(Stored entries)

[Start of section]

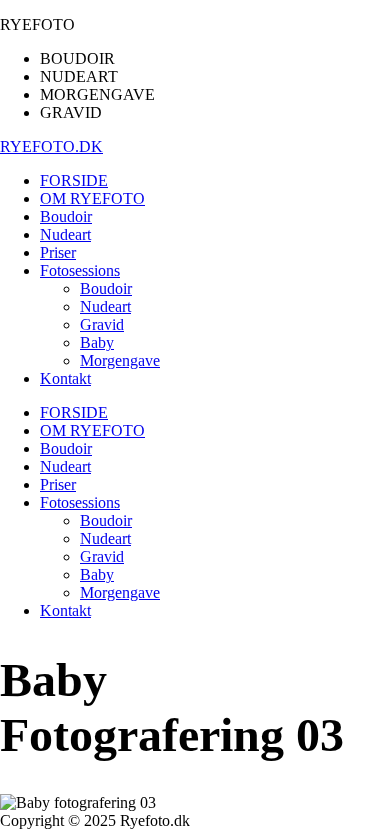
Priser (58, 484)
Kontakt (65, 610)
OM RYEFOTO (92, 430)
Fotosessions (80, 502)
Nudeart (65, 466)
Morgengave (120, 592)
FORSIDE (74, 412)
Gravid (102, 556)
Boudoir (66, 448)
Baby (97, 574)
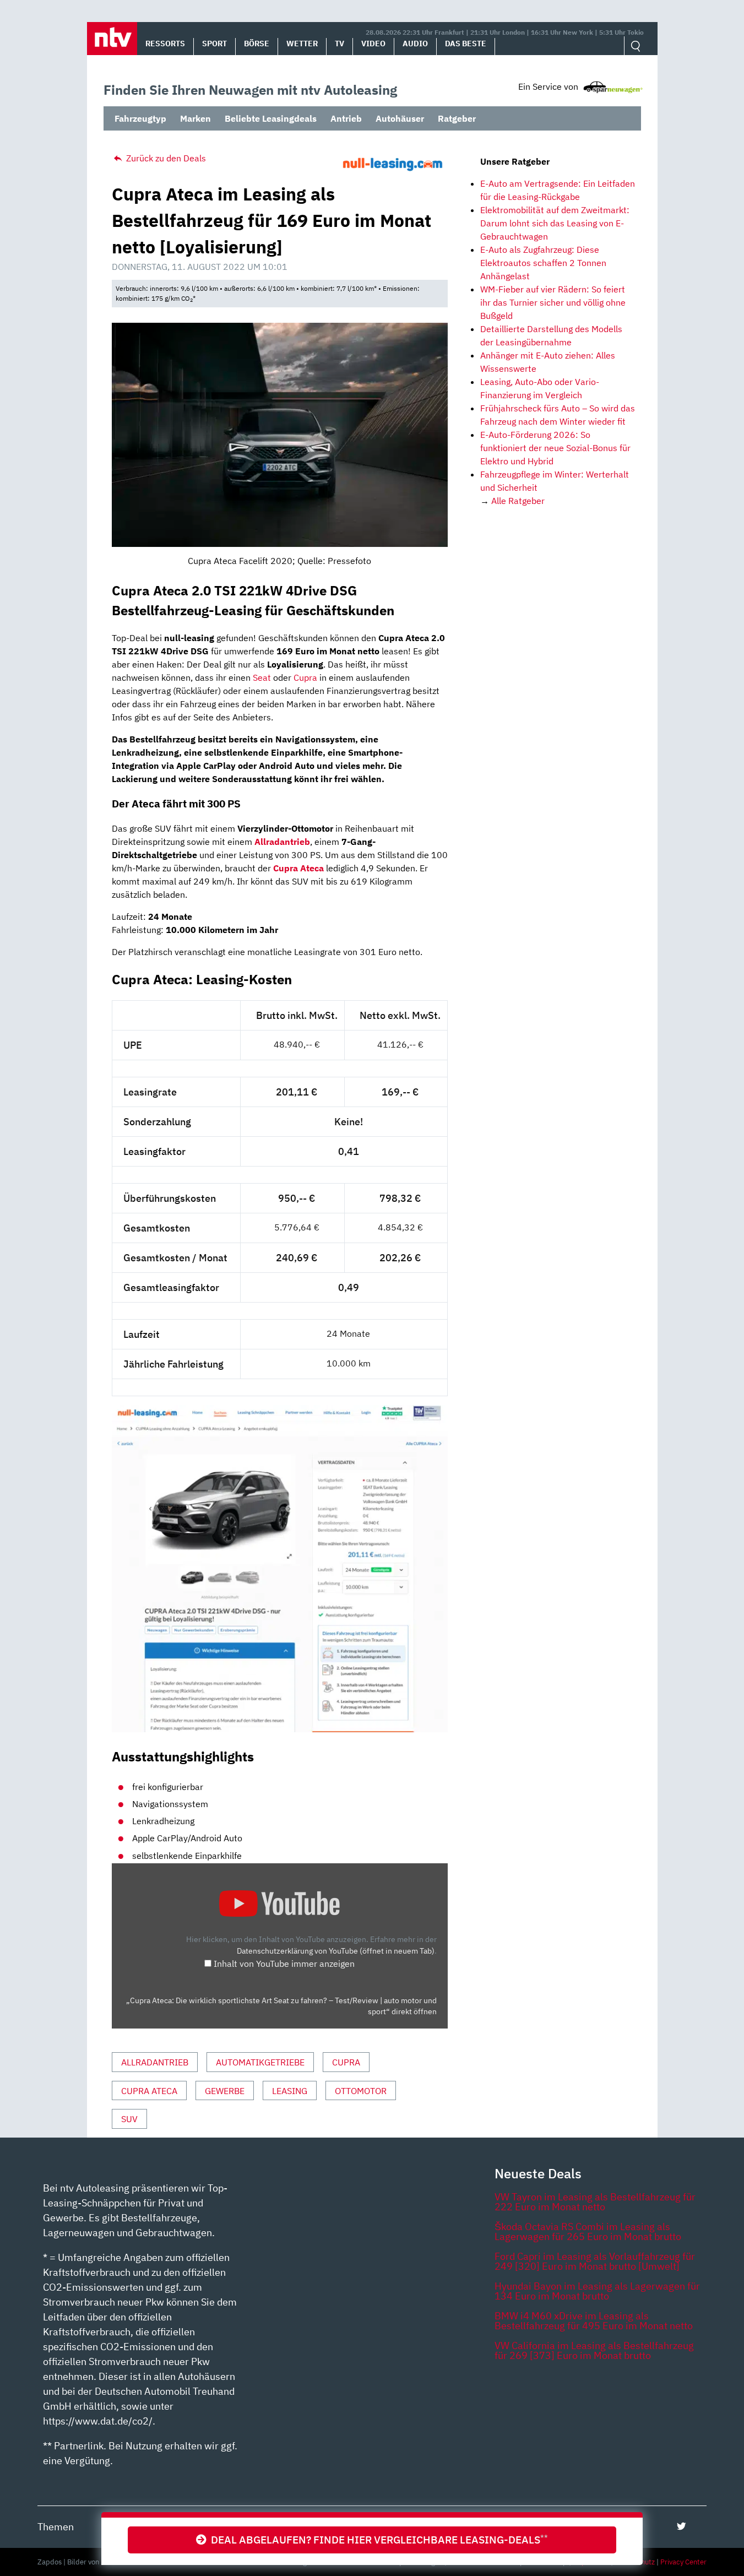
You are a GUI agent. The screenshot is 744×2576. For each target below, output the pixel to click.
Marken (195, 118)
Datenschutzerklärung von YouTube (336, 1950)
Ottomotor (361, 2090)
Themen (55, 2526)
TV (339, 43)
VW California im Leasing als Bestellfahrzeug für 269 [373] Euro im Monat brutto (594, 2350)
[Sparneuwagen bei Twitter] (681, 2526)
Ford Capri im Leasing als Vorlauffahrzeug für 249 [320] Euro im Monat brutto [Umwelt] (595, 2261)
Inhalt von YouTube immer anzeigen (284, 1963)
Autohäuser (400, 118)
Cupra (305, 677)
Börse (256, 43)
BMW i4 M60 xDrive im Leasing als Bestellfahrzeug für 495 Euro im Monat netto (594, 2320)
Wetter (302, 43)
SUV (129, 2118)
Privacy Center (683, 2562)
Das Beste (465, 43)
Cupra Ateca (149, 2090)
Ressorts (165, 43)
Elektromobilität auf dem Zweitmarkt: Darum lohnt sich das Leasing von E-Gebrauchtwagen (554, 223)
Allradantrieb (154, 2062)
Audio (415, 43)
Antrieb (346, 118)
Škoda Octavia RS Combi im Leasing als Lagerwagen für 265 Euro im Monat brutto (588, 2231)
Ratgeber (457, 118)
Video (373, 43)
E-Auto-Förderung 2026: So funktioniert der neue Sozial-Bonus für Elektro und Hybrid (555, 448)
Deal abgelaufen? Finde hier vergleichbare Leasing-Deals (377, 2539)
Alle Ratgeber (518, 500)
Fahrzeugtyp (140, 118)
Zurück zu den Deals (165, 158)
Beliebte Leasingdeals (271, 118)
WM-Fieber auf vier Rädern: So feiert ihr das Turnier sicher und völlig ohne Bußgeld (553, 302)
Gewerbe (225, 2090)
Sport (214, 43)
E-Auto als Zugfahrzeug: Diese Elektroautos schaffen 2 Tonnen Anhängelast (543, 262)
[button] (112, 38)
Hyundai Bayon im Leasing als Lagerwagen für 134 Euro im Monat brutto (597, 2291)
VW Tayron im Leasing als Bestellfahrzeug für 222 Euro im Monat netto (595, 2201)
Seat (262, 677)
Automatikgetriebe (260, 2062)
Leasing (289, 2090)
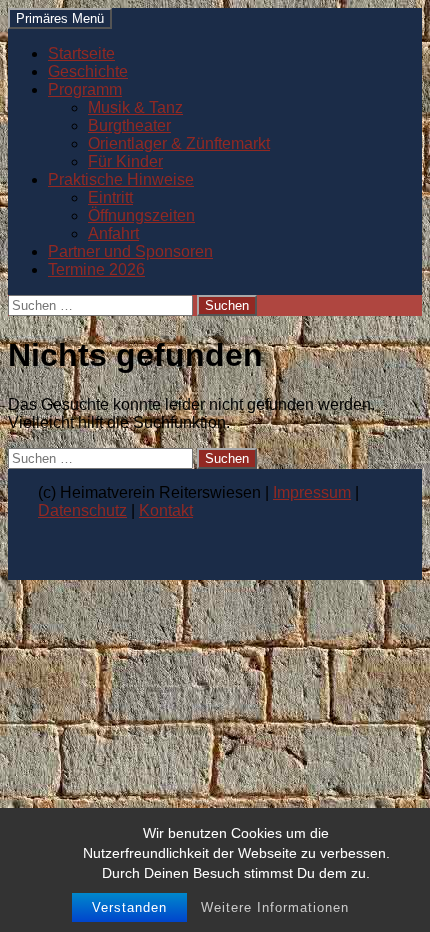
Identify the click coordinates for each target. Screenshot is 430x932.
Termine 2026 (96, 269)
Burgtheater (129, 125)
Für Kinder (125, 161)
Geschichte (88, 71)
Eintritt (110, 197)
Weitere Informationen (275, 907)
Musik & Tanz (135, 107)
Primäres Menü (60, 18)
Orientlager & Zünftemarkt (179, 143)
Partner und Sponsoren (130, 251)
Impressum (312, 492)
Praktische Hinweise (121, 179)
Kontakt (166, 510)
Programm (85, 89)
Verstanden (129, 907)
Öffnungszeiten (141, 215)
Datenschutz (82, 510)
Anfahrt (113, 233)
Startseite (81, 53)
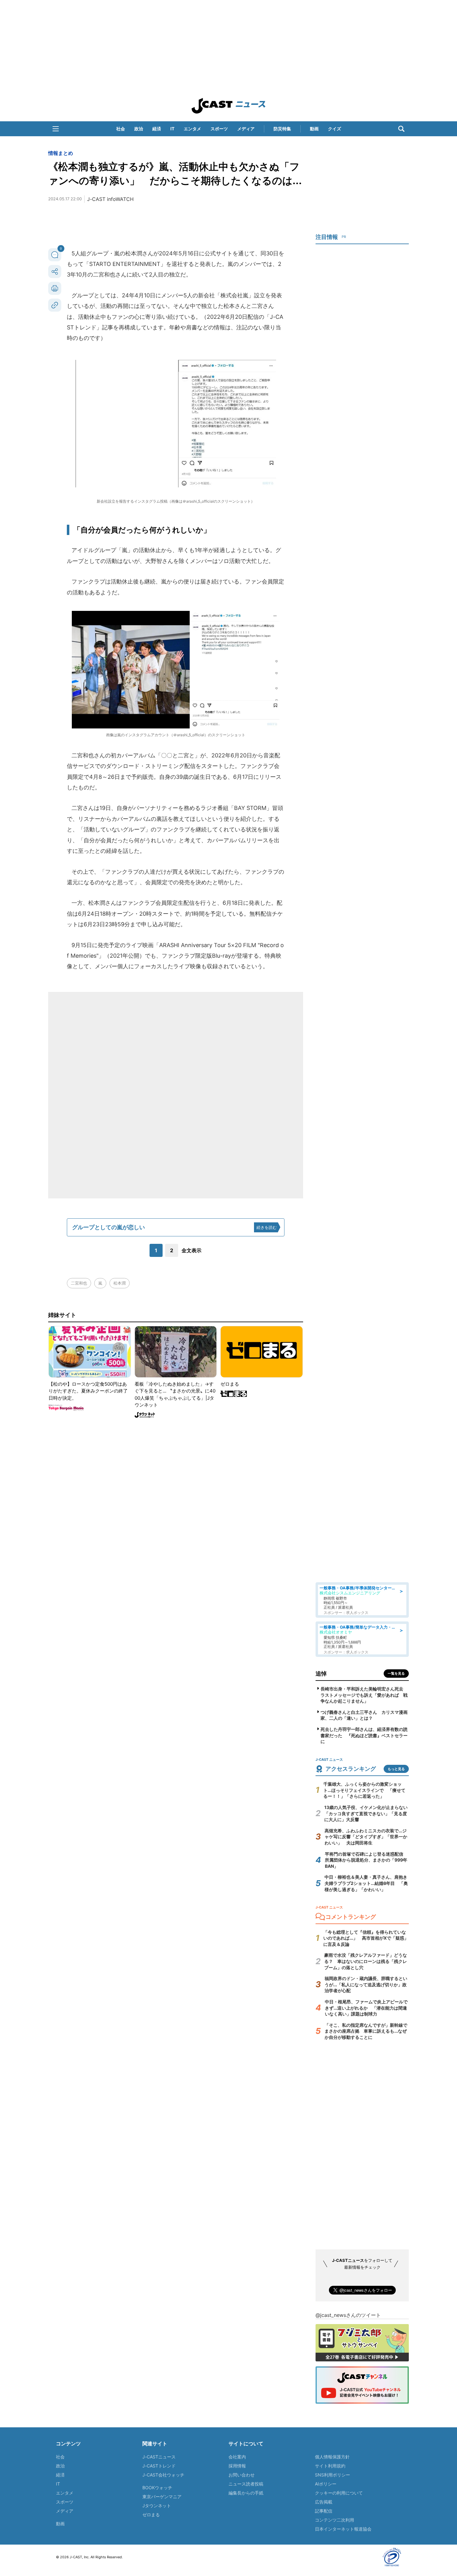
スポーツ (219, 128)
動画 (314, 128)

[End of section]

Your task is to repeat exactly the lines from the beginning of the data to the line that contains "Themen (55, 2526)", both ends included, leaving out pictures.

- Your solution:
Priser (58, 484)
Kontakt (65, 610)
OM RYEFOTO (92, 430)
Fotosessions (80, 502)
Nudeart (65, 466)
Morgengave (120, 592)
FORSIDE (74, 412)
Gravid (102, 556)
Boudoir (66, 448)
Baby (97, 574)
You are a GUI agent. The screenshot is 744×2576. For each target below, output the pixel to click.
Marken (195, 118)
Datenschutzerklärung von YouTube (336, 1950)
Ottomotor (361, 2090)
Themen (55, 2526)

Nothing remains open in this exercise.